[start]
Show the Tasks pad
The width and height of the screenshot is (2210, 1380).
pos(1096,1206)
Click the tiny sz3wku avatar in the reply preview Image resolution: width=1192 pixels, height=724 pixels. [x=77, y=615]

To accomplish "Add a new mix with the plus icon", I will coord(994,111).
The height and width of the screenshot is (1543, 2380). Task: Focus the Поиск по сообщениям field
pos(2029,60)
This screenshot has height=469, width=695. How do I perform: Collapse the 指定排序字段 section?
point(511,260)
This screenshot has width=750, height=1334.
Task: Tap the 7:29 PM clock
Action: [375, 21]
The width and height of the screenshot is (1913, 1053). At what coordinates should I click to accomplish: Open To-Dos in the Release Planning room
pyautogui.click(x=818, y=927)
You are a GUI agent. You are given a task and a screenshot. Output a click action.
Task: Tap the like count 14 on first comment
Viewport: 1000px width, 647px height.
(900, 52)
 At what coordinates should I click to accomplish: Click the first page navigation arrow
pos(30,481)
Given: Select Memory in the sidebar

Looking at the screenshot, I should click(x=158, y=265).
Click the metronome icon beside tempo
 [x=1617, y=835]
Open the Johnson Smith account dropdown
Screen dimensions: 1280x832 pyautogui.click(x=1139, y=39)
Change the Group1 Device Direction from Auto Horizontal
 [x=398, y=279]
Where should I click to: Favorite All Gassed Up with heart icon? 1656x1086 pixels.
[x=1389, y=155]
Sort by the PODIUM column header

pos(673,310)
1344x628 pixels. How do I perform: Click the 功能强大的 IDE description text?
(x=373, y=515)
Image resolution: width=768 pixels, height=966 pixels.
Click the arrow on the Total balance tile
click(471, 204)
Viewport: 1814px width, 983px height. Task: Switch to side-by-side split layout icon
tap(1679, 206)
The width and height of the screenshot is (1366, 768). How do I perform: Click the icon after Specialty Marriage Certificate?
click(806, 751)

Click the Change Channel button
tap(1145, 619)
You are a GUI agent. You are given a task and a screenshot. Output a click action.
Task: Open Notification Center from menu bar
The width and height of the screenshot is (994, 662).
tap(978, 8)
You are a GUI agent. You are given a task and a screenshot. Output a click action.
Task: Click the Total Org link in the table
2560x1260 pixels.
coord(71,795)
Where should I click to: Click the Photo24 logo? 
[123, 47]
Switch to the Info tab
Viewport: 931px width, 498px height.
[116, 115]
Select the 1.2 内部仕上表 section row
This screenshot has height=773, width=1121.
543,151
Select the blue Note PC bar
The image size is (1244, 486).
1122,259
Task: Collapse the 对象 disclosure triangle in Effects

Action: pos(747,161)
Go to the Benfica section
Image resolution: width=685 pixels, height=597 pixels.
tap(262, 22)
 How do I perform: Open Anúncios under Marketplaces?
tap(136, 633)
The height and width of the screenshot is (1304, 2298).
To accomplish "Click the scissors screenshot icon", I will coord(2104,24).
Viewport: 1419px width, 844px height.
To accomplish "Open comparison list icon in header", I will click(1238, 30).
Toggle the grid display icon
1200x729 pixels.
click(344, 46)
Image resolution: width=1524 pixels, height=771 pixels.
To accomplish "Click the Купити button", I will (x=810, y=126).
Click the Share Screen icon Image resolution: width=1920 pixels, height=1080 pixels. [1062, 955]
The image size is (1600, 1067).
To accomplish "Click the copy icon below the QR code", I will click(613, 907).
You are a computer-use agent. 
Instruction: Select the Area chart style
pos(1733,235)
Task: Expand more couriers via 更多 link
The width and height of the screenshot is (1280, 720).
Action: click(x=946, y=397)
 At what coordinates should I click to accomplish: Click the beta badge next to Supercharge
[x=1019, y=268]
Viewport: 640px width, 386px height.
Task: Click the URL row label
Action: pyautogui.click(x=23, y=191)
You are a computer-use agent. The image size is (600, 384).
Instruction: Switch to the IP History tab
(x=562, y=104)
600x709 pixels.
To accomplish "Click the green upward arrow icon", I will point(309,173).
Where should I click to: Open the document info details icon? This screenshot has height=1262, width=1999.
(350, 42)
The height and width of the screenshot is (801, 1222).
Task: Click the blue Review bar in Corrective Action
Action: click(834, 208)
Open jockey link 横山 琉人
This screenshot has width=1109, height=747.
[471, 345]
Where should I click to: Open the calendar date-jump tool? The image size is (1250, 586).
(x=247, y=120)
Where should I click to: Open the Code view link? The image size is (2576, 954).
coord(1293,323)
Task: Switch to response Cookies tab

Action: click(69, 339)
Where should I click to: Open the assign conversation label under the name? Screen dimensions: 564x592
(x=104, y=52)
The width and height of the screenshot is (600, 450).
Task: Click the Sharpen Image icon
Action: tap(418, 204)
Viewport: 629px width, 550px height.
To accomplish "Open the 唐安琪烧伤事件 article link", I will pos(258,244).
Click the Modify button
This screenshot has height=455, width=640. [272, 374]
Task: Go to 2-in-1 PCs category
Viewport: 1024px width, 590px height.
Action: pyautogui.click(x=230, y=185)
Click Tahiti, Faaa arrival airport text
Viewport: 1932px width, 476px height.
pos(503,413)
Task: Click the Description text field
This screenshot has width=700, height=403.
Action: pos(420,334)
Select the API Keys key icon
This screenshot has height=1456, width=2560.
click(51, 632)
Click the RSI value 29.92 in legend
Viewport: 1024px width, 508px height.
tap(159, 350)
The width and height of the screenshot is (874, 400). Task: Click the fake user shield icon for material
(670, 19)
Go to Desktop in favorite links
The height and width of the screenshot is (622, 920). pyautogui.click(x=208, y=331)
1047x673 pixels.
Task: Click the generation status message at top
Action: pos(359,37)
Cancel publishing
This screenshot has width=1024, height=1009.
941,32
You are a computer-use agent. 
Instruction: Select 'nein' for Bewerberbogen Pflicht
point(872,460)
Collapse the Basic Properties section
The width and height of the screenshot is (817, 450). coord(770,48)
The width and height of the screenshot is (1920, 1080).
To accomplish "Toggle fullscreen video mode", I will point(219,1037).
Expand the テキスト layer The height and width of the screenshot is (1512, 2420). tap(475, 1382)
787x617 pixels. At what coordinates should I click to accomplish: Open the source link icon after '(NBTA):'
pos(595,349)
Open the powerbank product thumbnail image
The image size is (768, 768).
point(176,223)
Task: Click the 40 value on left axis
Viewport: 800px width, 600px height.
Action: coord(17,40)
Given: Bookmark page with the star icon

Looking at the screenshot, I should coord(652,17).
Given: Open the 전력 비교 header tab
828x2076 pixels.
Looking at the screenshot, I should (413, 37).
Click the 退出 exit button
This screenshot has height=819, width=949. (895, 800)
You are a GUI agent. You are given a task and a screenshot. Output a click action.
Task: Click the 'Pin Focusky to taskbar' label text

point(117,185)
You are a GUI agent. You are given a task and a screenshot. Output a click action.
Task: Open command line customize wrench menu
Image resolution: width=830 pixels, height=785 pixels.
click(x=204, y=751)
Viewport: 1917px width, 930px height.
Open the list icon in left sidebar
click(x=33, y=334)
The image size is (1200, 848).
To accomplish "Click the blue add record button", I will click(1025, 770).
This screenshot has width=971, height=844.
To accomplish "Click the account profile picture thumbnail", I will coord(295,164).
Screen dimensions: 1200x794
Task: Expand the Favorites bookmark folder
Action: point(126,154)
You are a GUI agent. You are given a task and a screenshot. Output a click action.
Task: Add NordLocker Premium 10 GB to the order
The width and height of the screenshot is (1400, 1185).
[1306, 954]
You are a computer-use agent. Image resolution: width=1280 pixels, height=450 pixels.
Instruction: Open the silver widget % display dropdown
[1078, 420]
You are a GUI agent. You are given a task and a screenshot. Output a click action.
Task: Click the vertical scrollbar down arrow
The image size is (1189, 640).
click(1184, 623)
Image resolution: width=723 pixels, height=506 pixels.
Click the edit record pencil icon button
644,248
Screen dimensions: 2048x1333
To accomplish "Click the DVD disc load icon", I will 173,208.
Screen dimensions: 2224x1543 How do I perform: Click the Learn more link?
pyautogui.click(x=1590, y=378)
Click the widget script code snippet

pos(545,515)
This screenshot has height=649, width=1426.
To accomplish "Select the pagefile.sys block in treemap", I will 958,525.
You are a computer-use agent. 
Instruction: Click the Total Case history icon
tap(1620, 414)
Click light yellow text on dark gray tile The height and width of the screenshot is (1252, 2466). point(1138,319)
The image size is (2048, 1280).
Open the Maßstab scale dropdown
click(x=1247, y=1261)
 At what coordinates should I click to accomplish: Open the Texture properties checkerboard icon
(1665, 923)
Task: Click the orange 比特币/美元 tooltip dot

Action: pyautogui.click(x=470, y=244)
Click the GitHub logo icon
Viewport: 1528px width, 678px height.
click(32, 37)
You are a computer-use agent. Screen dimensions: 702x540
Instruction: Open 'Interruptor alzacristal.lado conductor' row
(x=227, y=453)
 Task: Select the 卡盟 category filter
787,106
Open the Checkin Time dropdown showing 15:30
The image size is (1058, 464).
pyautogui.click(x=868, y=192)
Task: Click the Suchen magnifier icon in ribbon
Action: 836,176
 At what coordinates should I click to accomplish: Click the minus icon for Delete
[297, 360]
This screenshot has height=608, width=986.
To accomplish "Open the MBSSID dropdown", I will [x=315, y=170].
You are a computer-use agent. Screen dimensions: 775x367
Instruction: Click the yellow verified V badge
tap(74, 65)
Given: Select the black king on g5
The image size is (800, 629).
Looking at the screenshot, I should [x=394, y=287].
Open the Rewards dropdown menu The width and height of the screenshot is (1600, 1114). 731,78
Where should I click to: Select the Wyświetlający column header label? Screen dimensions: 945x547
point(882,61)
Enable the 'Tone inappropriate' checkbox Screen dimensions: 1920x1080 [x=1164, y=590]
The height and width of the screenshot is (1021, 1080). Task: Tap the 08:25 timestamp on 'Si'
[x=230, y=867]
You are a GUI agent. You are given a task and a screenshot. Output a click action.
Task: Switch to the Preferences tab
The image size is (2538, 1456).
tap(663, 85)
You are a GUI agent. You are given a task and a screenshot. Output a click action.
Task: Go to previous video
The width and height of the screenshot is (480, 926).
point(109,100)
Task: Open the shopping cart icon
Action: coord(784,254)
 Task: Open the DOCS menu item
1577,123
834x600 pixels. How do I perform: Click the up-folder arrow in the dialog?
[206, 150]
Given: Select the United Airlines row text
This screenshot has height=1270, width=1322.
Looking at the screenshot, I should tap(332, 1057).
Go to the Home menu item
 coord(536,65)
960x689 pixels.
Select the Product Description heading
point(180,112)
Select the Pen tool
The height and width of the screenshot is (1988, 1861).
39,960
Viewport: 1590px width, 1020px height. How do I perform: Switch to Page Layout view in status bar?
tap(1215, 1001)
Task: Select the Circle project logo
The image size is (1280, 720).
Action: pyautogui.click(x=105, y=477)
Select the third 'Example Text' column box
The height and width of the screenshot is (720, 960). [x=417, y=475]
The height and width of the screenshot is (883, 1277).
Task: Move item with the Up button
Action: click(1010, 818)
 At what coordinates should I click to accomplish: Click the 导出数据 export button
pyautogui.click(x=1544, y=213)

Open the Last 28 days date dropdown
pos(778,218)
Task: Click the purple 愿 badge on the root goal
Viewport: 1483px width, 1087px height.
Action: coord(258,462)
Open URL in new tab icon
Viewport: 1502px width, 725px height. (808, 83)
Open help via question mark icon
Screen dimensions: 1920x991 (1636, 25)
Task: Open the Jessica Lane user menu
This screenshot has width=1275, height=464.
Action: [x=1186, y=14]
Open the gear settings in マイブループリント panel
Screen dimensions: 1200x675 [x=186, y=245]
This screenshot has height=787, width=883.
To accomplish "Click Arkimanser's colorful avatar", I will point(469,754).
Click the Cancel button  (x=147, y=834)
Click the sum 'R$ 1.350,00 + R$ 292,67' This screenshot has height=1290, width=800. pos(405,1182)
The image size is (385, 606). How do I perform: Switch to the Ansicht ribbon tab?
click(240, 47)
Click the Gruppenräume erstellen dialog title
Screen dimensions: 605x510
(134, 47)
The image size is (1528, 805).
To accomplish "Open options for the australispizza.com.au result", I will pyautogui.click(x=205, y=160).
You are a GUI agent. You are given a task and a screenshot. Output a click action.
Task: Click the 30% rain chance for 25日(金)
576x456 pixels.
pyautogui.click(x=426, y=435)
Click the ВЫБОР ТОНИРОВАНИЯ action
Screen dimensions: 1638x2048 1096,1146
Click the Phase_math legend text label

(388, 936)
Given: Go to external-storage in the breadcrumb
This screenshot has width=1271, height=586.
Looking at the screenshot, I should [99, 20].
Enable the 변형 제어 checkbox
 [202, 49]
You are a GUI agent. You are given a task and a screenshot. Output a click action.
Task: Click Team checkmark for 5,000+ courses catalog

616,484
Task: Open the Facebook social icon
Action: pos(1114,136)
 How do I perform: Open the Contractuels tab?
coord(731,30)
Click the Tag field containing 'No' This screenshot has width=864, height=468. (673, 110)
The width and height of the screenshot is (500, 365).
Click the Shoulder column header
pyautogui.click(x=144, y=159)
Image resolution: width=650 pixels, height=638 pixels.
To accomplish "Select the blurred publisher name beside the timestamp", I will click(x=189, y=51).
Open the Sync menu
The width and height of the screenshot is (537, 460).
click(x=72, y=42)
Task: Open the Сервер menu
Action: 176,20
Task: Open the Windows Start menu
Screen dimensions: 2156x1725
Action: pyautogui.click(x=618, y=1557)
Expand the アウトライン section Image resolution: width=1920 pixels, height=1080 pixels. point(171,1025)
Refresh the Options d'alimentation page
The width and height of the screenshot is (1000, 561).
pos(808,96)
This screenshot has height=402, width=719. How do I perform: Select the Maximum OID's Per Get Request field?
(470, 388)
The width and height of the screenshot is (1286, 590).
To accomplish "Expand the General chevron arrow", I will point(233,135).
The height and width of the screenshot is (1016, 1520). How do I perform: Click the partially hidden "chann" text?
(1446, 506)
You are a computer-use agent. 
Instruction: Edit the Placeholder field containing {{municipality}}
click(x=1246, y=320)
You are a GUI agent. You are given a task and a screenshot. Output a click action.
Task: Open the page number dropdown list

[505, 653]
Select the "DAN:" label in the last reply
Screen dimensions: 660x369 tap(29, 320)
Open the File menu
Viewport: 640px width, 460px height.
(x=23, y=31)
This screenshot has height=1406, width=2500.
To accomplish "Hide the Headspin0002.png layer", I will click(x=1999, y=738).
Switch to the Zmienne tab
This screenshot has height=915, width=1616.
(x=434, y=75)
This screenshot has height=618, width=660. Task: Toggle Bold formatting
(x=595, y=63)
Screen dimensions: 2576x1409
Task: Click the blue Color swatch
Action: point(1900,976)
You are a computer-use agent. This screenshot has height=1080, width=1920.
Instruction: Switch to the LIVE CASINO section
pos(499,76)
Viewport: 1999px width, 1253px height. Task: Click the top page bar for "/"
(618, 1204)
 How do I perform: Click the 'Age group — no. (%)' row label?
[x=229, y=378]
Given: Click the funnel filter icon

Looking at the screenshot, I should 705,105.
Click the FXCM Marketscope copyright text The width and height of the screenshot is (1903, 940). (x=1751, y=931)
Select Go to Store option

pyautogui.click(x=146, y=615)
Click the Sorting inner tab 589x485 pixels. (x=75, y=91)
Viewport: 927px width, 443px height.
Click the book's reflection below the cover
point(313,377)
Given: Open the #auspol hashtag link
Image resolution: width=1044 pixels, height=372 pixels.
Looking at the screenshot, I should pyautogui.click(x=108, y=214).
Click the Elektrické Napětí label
[end]
Rewrite the entries starting with the line with "Where should I click to: Click" and going on through the line with "tap(136, 633)", replacing "Info tab" with "Details tab" and leaving everything else unchanged. Return only those lines.

Where should I click to: Click the Photo24 logo? 
[123, 47]
Switch to the Details tab
Viewport: 931px width, 498px height.
[116, 115]
Select the 1.2 内部仕上表 section row
This screenshot has height=773, width=1121.
543,151
Select the blue Note PC bar
The image size is (1244, 486).
1122,259
Task: Collapse the 对象 disclosure triangle in Effects

Action: pos(747,161)
Go to the Benfica section
Image resolution: width=685 pixels, height=597 pixels.
tap(262, 22)
 How do I perform: Open Anúncios under Marketplaces?
tap(136, 633)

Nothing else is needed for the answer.